Enfin, la plupart des acteurs rencontrés dans les trois territoires étudiés n'ont qu'une très faible connaissance de la LOM et de ses implications mais en attendent une meilleure lisibilité des enjeux et des solutions de mobilité. Ils souhaitent ainsi que soit clarifiée la répartition des compétences et le devenir des actions sur les territoires aujourd'hui "zones blanches" de la mobilité.

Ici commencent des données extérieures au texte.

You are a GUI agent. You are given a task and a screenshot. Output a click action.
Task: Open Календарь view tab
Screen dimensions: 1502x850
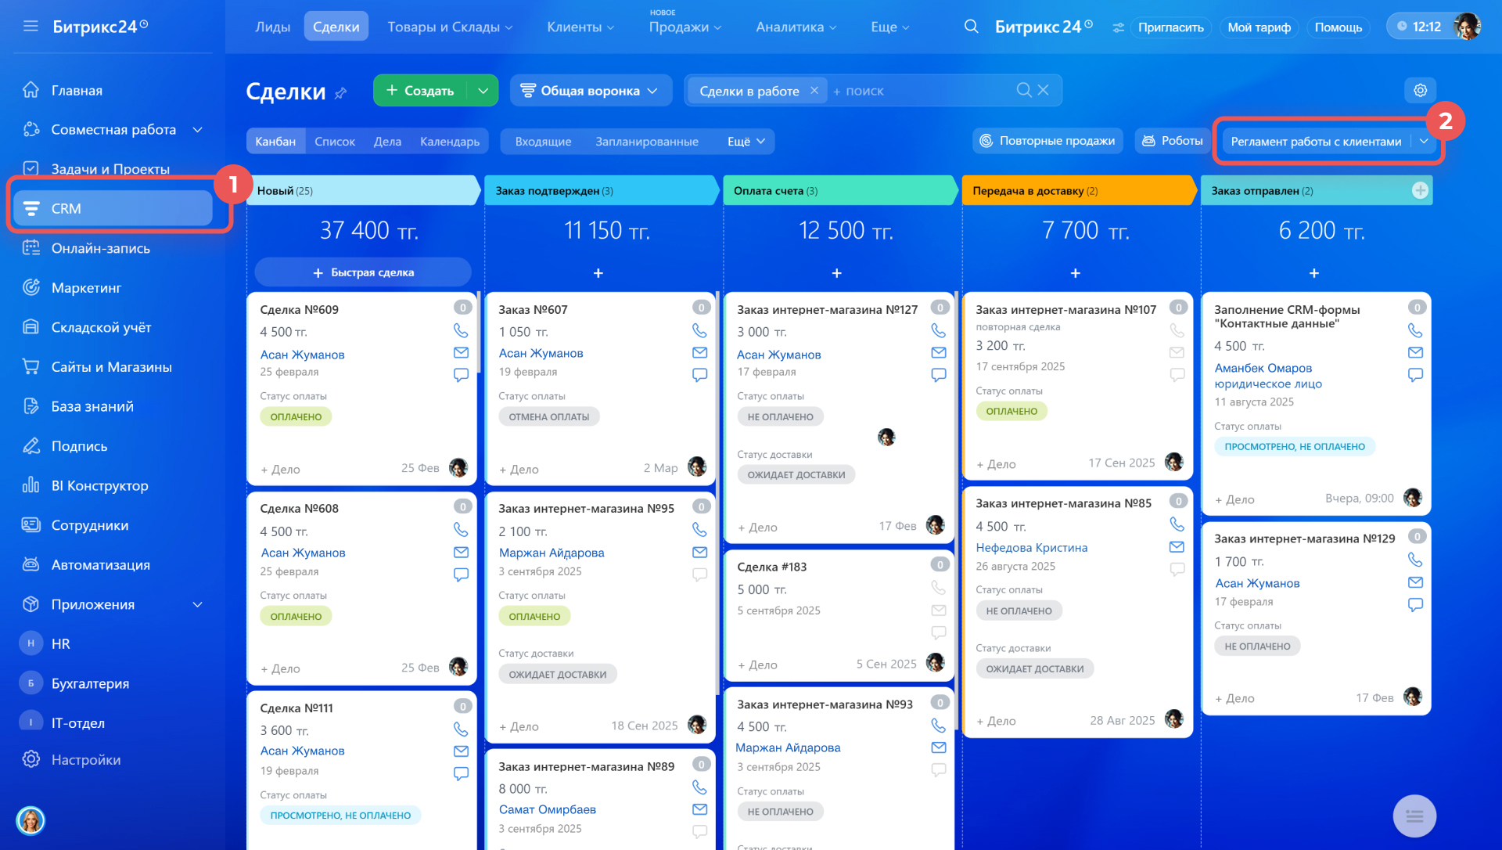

Ils sont aussi demandeurs d'une meilleure dynamique entre acteurs pour que l'articulation entre mobilité durable et mobilité inclusive trouve une traduction opérationnelle dans les territoires.  Quant au développement de l’électromobilité, il fait aujourd'hui débat entre les acteurs locaux qui ont déjà mis en œuvre ou envisagent de déployer un maillage de bornes de recharge électrique et ceux qui doutent de cette solution à la fois pour répondre aux besoins quotidiens des habitants et aux enjeux de lutte contre la pollution.


*Enquête réalisée en ligne du 6 au 15 novembre 2019 par l'institut d'études ObsoCo auprès d'un panel de 4.000 personnes représentatives de la population française âgées de 18 à 75 ans et études de territoire menées par Chronos dans la communauté de communes du Sud Avesnois (Nord), la communauté de communes du Jovinien (Yonne) et la commune nouvelle des Hauts d'Anjou (Maine-et-Loire) selon une méthode d'immersion favorisant les échanges avec les usagers et acteurs locaux.